Müminlerin kabrini ziyaret ederken...
15/12/2018 Cumartesi Köşe yazarı V.T
Resûlullah efendimiz, mümin olan akrabasının ve Eshâbının kabirlerini ziyaret ederdi.
Hüseyin bin Ali Kerâbîsî hazretleri büyük fıkıh âlimlerindendir. Doğum târihi bilinmemektedir. 248 (m. 862) senesinde vefât etti. Bir dersinde “Kabir ziyateti” hakkında şunları anlattı:
Resûlullah “sallallahü aleyhi ve sellem”, mümin olan akrabasının ve Eshâbının kabirlerini ziyaret ederdi. Hadîs-i şerîfte buyuruldu ki: (Bir müminin kabrini ziyaret ederken, "Allahümme innî es’elüke-bi-hurmet-i Muhammed aleyhisselâm en lâ tü’azzibe hâzelmeyyit" derse, o meyyitin azâbı kıyâmete kadar ref’ olur, kalkar.) Sünnete uygun ziyâret yapmak için, abdest alınır. İki rek’at namaz kılıp, sevabı meyyitin ruhuna gönderilir. Kabristâna gelince "ve aleyküm selâm" denir. Yukarıda yazılı duâ okunup, meyyitin yüzüne karşı oturulur. Yasîn-i şerîf veya bildiği sûreleri okur. Tesbîh okuyup, meyyit için duâ eder.)

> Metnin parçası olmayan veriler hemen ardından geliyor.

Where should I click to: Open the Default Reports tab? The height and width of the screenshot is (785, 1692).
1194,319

Ebül Kâsım diyor ki: (Kabir yanında Kur’ân-ı kerîm okununca, meyyit sesi işiterek rahat eder.)
Hadîs-i şerîfte buyuruldu ki: (Bir kimse, tanıdığının kabri yanından geçerken selam verirse, meyyit bunu tanır ve selamına cevap verir.)

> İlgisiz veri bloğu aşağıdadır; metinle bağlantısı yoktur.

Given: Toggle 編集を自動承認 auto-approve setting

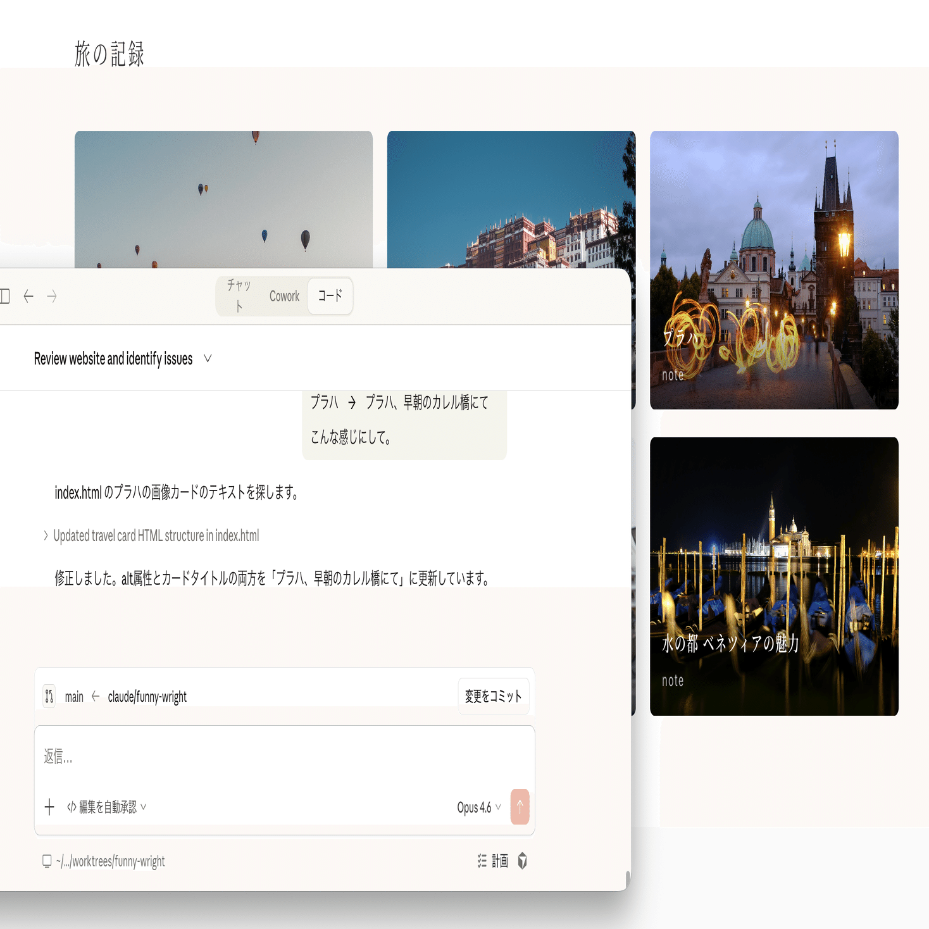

Ebû Kılâbe hazretleri bir gece rüyâsında bir kabristan gördü. Kabirler yarıldı, içerisindeki mevtalar çıktılar ve kabirlerin üstlerine oturdular. Önlerinde nûrdan tabaklar vardı. Fakat bunların arasında bir kişinin önünde böyle bir nûrdan tabak görmedi. Bunun üzerine ona; “Senin önünde neden nûrdan bir tabak göremiyorum? Bunun sebebi nedir?” diye sordu. O şahıs, “Onların duâ eden ve onlar için sadaka veren çocukları ve yakınları var. Onların önünde gördüğün bu nûrlar, çocuklarının ve akrabalarının duâları ve onlar namına verdikleri sadakalar sebebiyledir. Fakat benim oğlum sâlih bir kimse değil. Benim için ne sadaka veriyor ne de duâ ediyor. Ondan dolayı öyle bir nûra sahip değilim” dedi. Ebû Kılâbe hazretleri ertesi gün o meyyitin oğlunu çağırdı. Gördüğü rüyâyı ona anlattı. O meyyitin çocuğu şöyle dedi: “Ben yaptığım bütün kötülüklere tövbe ettim.” Ondan sonra ibâdet ve tâatla meşgul oldu. Babası için duâ etti ve sadaka verdi. Ebû Kılâbe bir müddet sonra daha önce gördüğü kabristanı yine gördü. Önceki gördüğü ölüleri de aynı şekilde gördü. Bu sefer önünde, nûr bulunmayan meyyitin önünde çok parlak bir nûr gördü. O şahıs Ebû Kilabe’ye hitaben; “Allahü teâlâ sana pekçok hayırlar versin. Oğlumun Cehennemden kurtulmasına, benim de bu hâle kavuşmama vesile oldun” dedi.